Stretcher should be elevated as high as possible to allow for maximum hip extension.
Assistant is at the torso on the ipsilateral side to prevent patient from sliding off.
You are on the ipsilateral side of the dislocation at the hip/lower extremity.
Technique
Adequate sedation is critical for any successful reduction. The patient should be non-communicative to significant movement of the dislocated extremity. They should not be speaking, moving, attempting to grab you or others. If this is the case, work with your sedation team to increase sedation. Reduction attempts with inadequate sedation can lead to iatrogenic fracture and further injury.
Assess limb length prior to reduction - Important because sometimes restoration of length is the only sign of a successful reduction
Bring the limb off the side of the bed to facilitate hip extension.

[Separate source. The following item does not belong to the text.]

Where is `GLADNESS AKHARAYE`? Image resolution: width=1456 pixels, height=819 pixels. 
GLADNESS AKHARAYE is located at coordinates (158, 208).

Flex the knee and use the lower leg as your guide for rotation.
Pull traction in extension and perform internal and external rotation to facilitate reduction.
External rotation:
Internal rotation:
Post reduction imaging and protocols
Imaging: Immediate portable AP to provisionally confirm reduction
Formal post-reduction AP and cross-table lateral XR of the hip
Immobilization: Knee immobilizer to prevent knee flexion (which in turns prevents hip flexion or extension).
Restrictions: WBAT bilateral lower extremities, no extension past neutral, no external rotation.
Follow up: 2 weeks with original surgeon.
Pearls & Pitfalls
Potential complications:
Femur fracture can occur if the patient is inadequately sedated and fighting reduction attempts.
Injury to the person performing the sedation is a real risk - remember to push and pull traction with your legs, not your back.
Tips for efficiency: Have the setup and materials (including sheets and assistants) before sedation begins. If you are working with an untrained assistant, you must give them specific instructions (which includes things like, don’t allow the patient to fall off the bed).